(Problemas a resolver)
a – En el texto sobre Humberto Ríos, ¿quiénes dirigieron la película Raymundo (2002)?
b – Según el texto sobre Humberto Ríos, ¿por qué abrazar a los que se van es un abrazo al vacío?

(Fragmento proporcionado)
※ ※ ※
Ese es el valor que la presencia de Humberto Ríos en medio de los piquetes y las fábricas tomadas del 2001 tuvo para nuestra generación. El negro era un puente entre décadas de lucha, un sobreviviente que venía a contarnos con humildad como era intentar una revolución. Su experiencia con Raymundo, su militancia en la FAR, sus corridas filmando la masacre de Ezeiza (1972), la desaparición de su amigo Raymundo a manos de la dictadura cívico-militar de 1976 y mil cosas más están contadas en El Cine Quema (1997) el libro de Fernando Martin Peña que rescato por primera vez la historia de Gleyzer a partir de un notable montaje escrito de entrevistas y en Raymundo (2002) de Ernesto Ardito y Virna Molina, una película que se parece para mí a las canciones que uno recuerda por la época en que las escuchaba, mas allá de su forma y melodía. Raymundo acompañó nuestro descubrir de una calle poblada y rebelde, después del invierno de los 90, y allí proyectábamos y filmábamos, y allí estaba Humberto uniendo caminos… incansable. Atrás de la obra de Gleyzer estaba la suya, igual de fundamental y vital
No paro de filmar, organizar a los documentalistas y escribir sobre su forma de ver el documental, como cuando nos dejo esta definición, que no es poco. “Entiendo al cine documental como aquel que permite captar realidades complejas, analizarlas y develar el rostro de situaciones siempre ocultas tras de la maraña de informaciones tergiversantes proporcionadas por los grandes centros de comunicación alineados con los intereses de las grandes potencias imperialistas. El cine documental desencadena debate social, promueve el diálogo agitado que inaugura una nueva forma de ver los problemas, al descorrer el velo con el que se oculta el rostro de la pobreza, por ejemplo, y al testimoniar –mediante la imagen y las voces auténticas de los protagonistas, los dramas cotidianos”
Humberto sorprendía rebelándose al paso del tiempo, como la noche que lo cruzamos en un recital de Arbolito, el grupo de folklore, en medio de un público joven con auriculares “para escuchar bien”. Hace poco murió un compañero y le escribí una carta que publique. Terminaba diciendo que uno quiere abrazar a los que se van, pero es un abrazo al vacío. Estamos acostumbrados a querer con el cuerpo, son las reglas de nuestro paso por este mundo. Humberto me escribió – últimamente se la pasaba despidiendo contemporáneos – y me dijo: “Juan, como dices bien: nos quedamos abrazando al vacío, y me atrevo a agregar...también al silencio. No estarán más los sonidos de sus pasos, pero quedarán las huellas de su caminar incrustados en nuestras retinas. Así son los andares de compañeros por estos pagos que nos enseñan a todos a no dudar, a no bajar los brazos, a continuar la lucha...”
※ ※ ※
(Datos de ubicación de palabras y elementos)
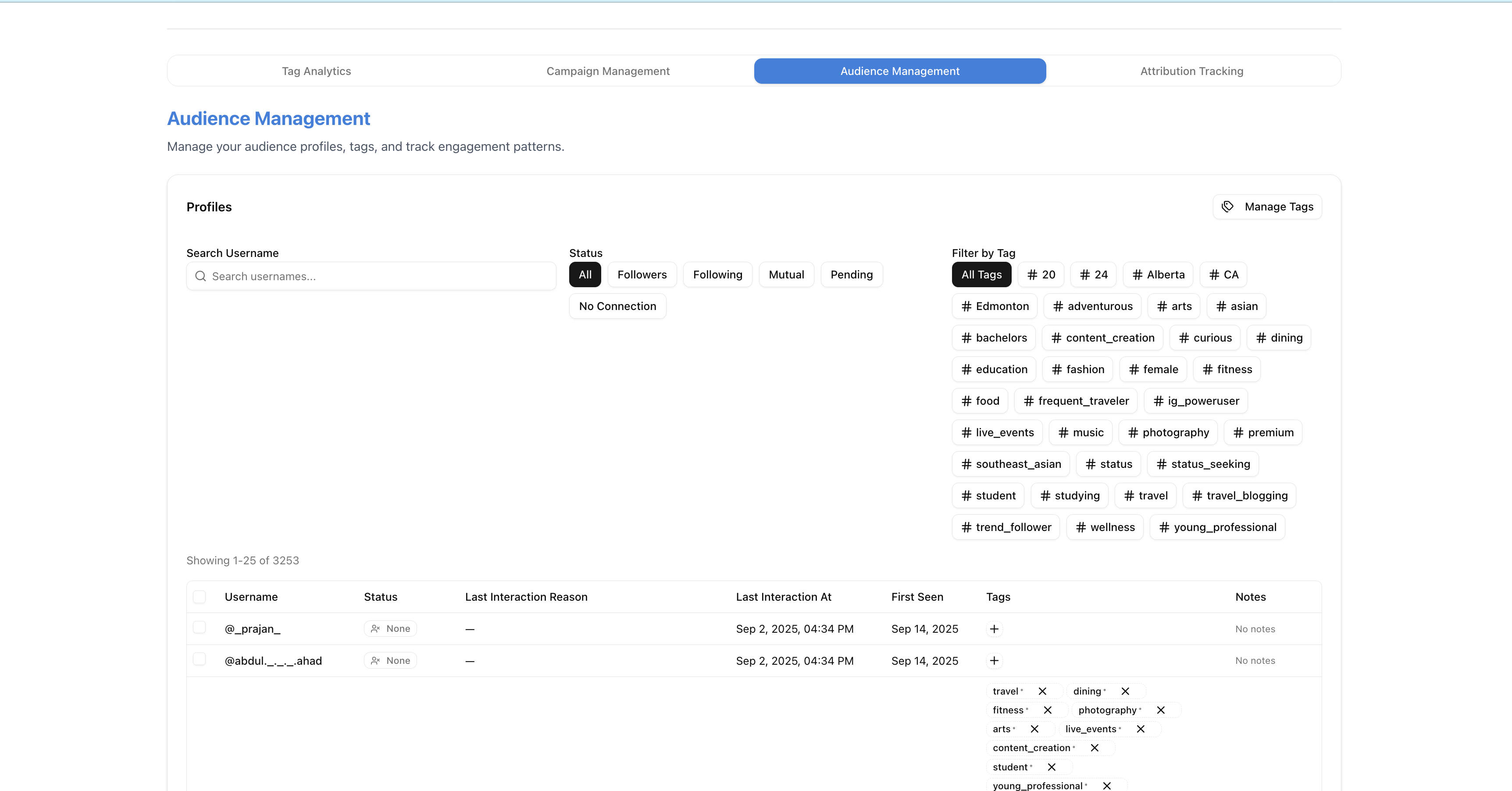Switch to the Tag Analytics tab

click(x=316, y=71)
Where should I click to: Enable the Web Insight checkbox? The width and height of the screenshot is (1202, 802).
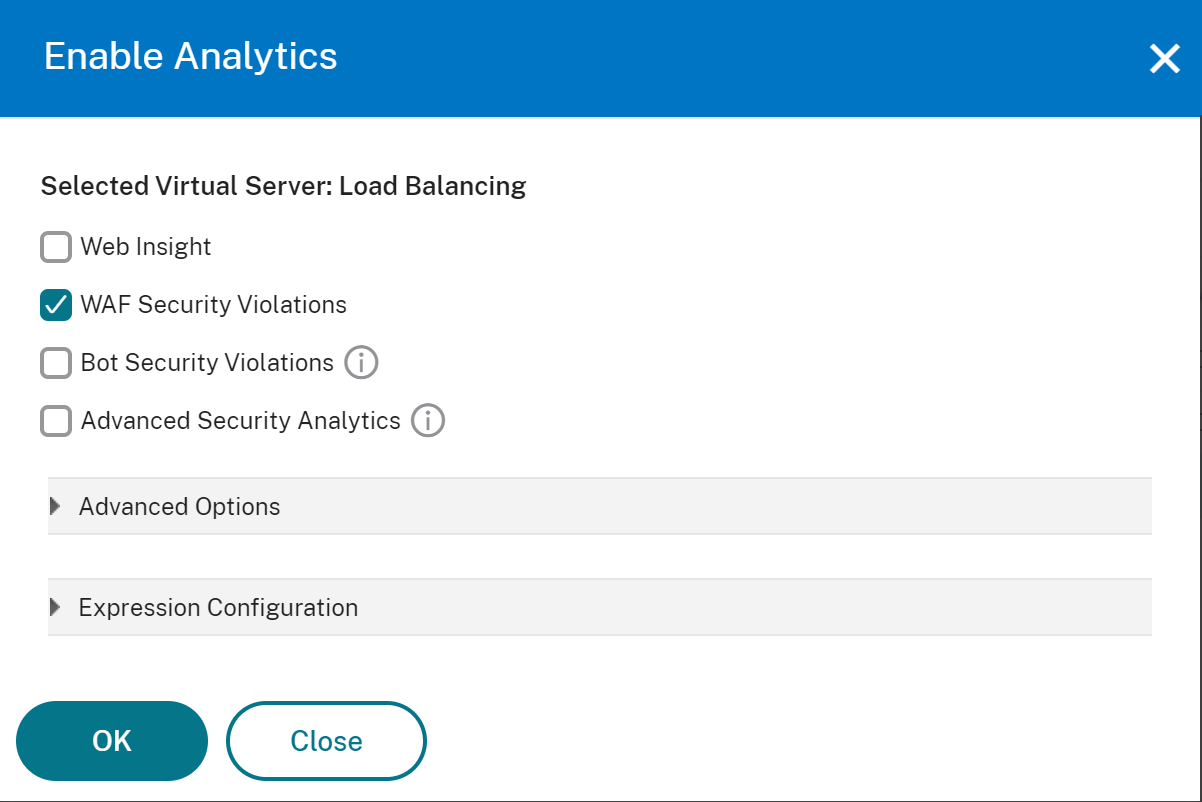(x=56, y=247)
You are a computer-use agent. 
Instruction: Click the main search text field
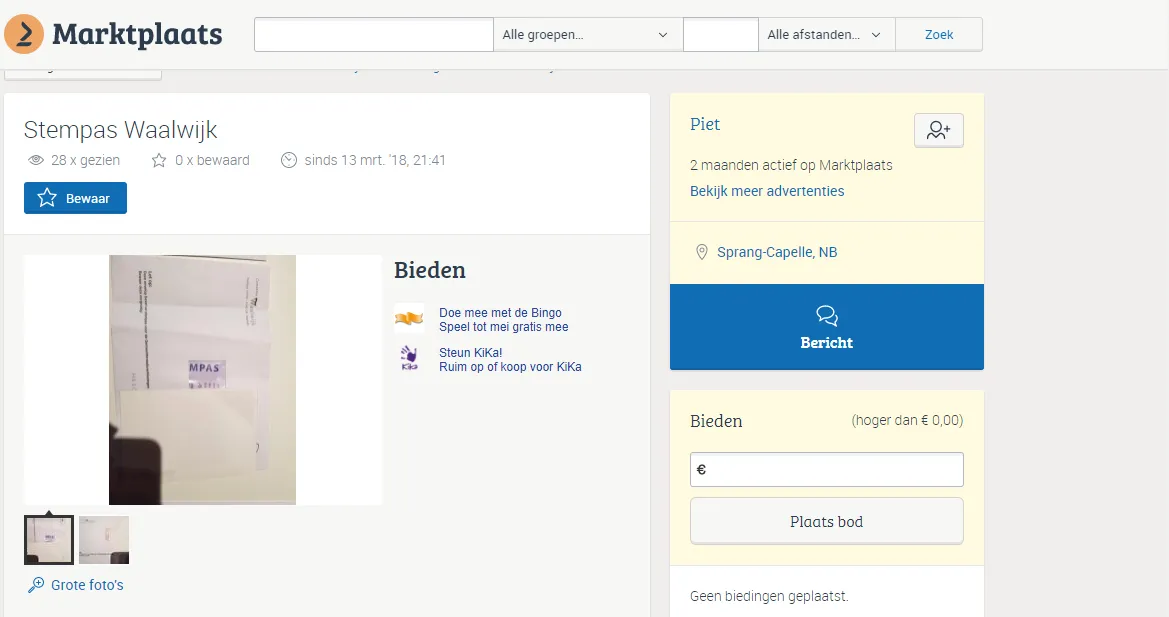point(373,35)
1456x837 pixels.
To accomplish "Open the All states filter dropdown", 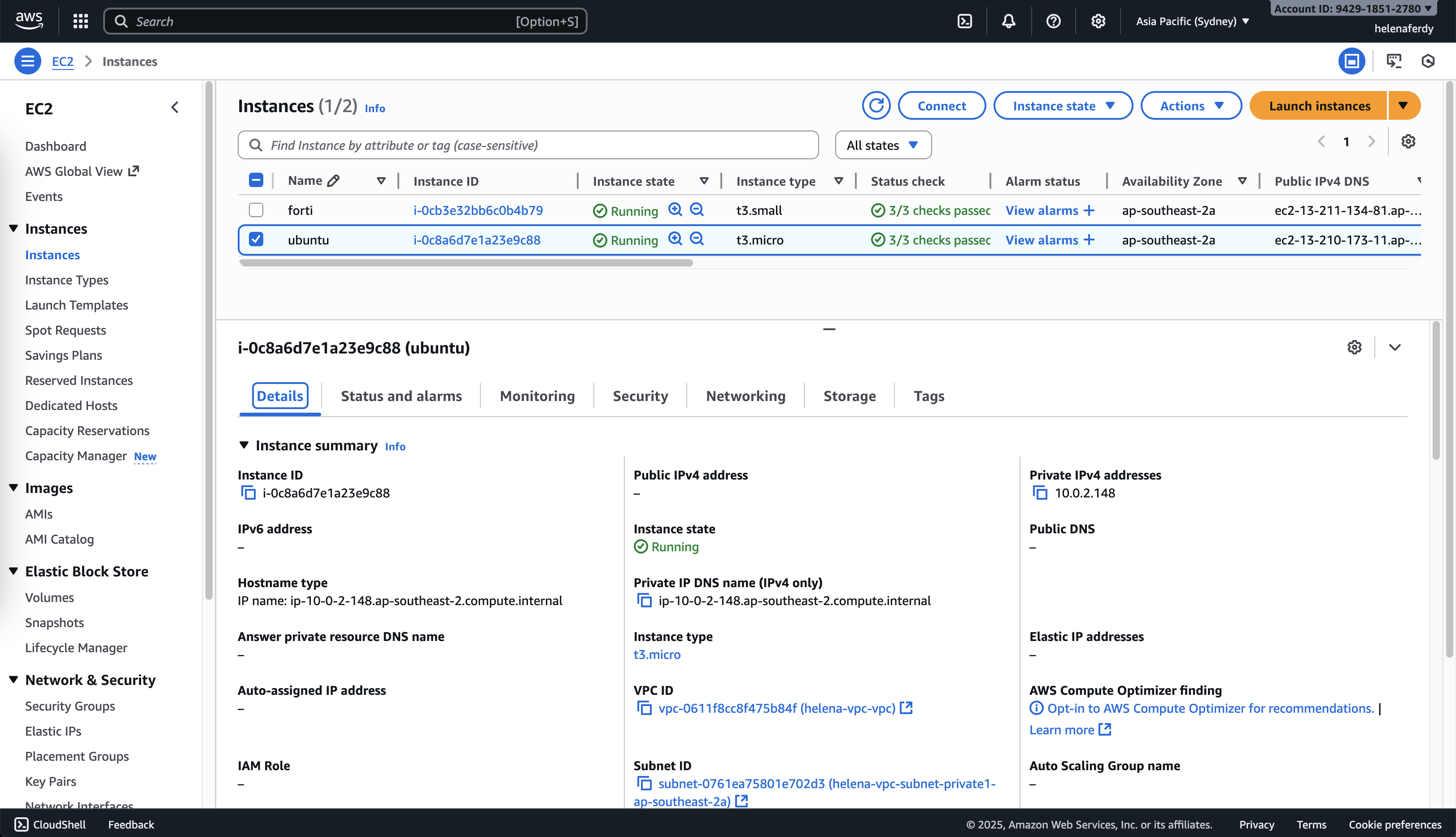I will pyautogui.click(x=883, y=145).
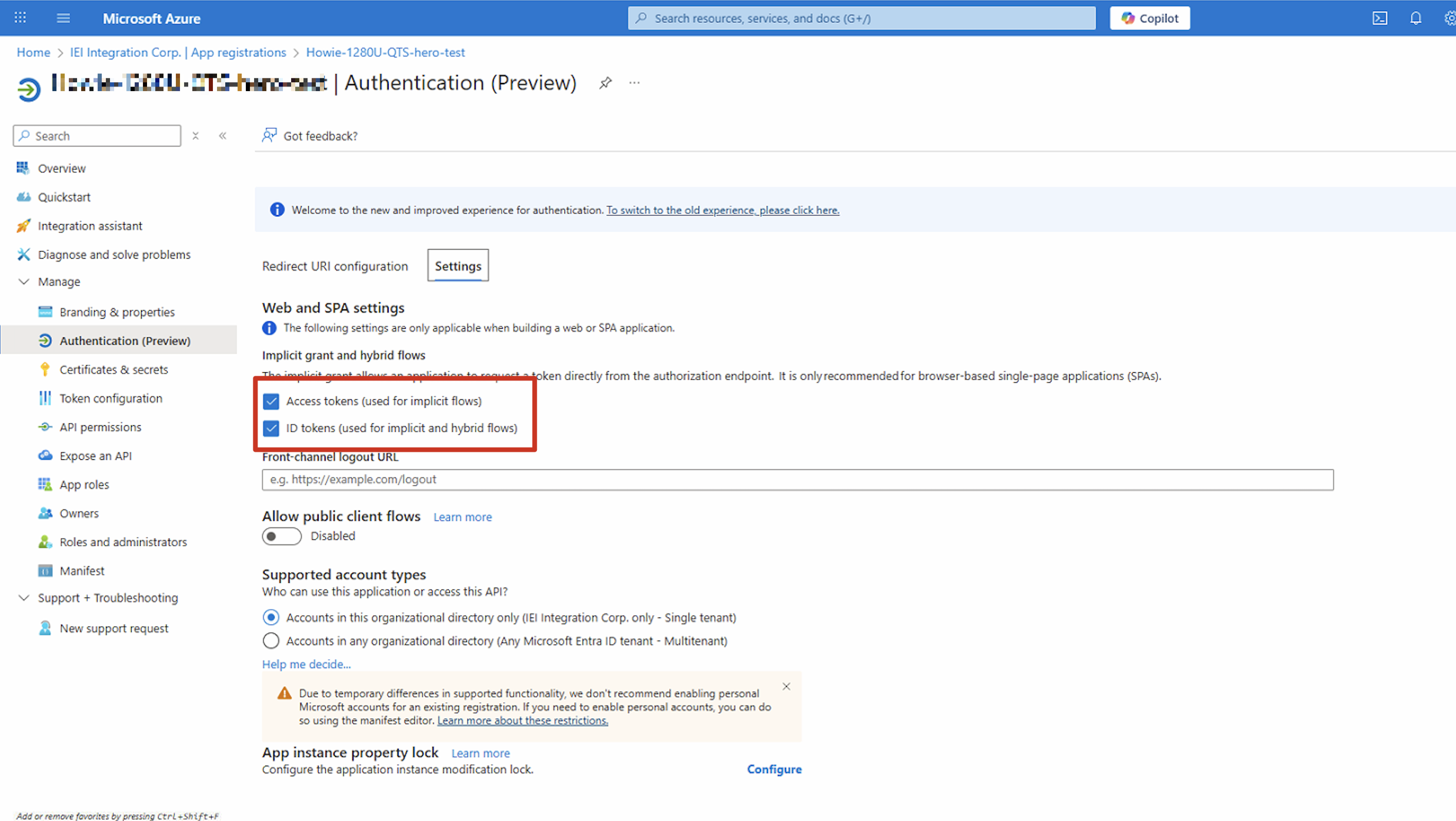
Task: Collapse the Manage section in sidebar
Action: coord(24,282)
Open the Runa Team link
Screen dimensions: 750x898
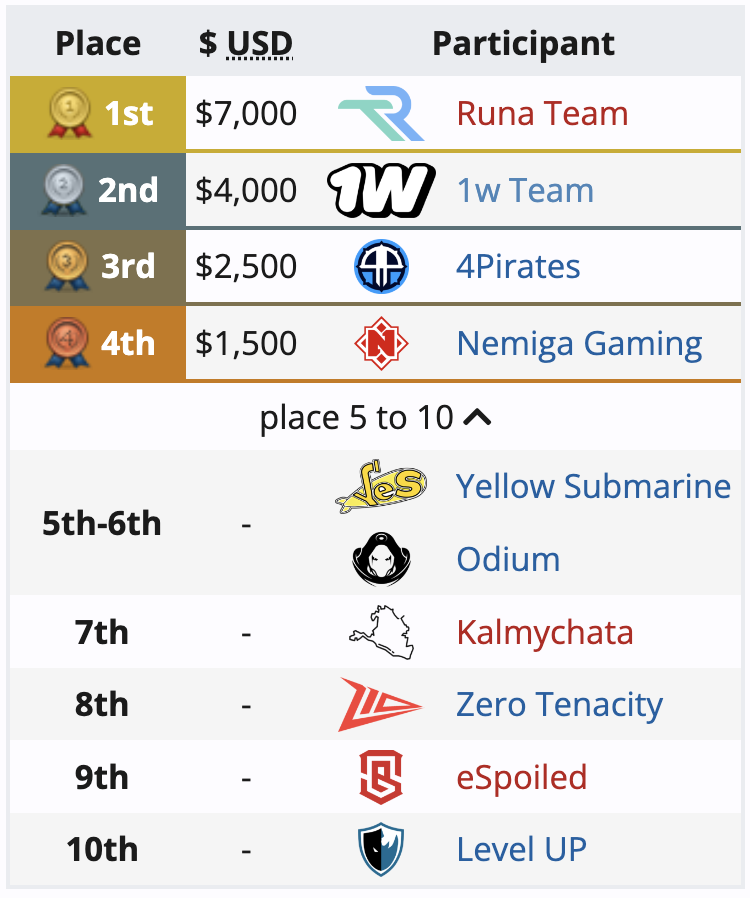[542, 113]
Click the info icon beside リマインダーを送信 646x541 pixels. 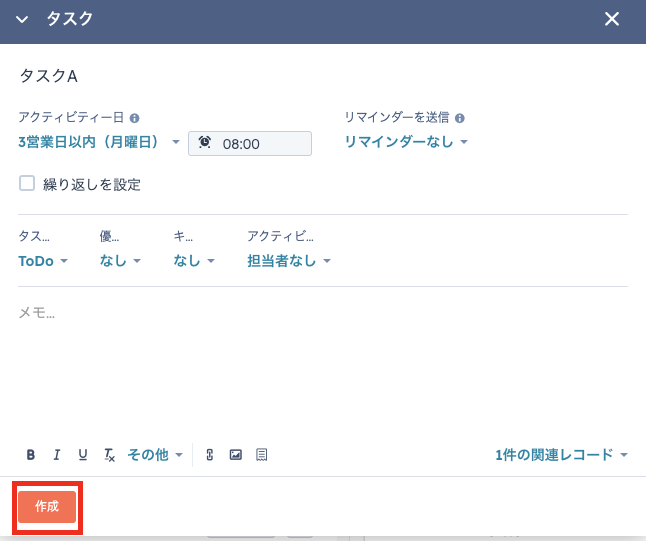[460, 118]
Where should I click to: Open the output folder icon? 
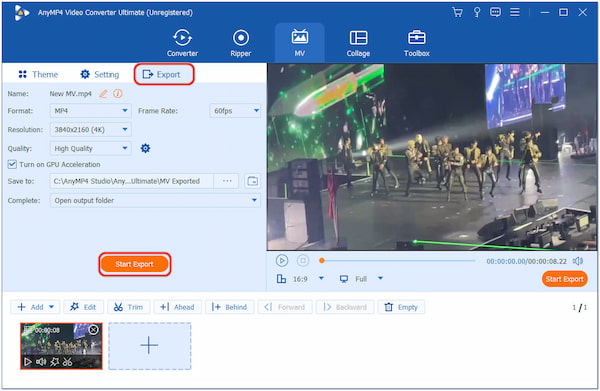pos(253,181)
※ ※ ※
(Respuestas correctas)
a – Ernesto Ardito y Virna Molina.

b – Porque estamos acostumbrados a querer con el cuerpo, y esas son las reglas de nuestro paso por este mundo.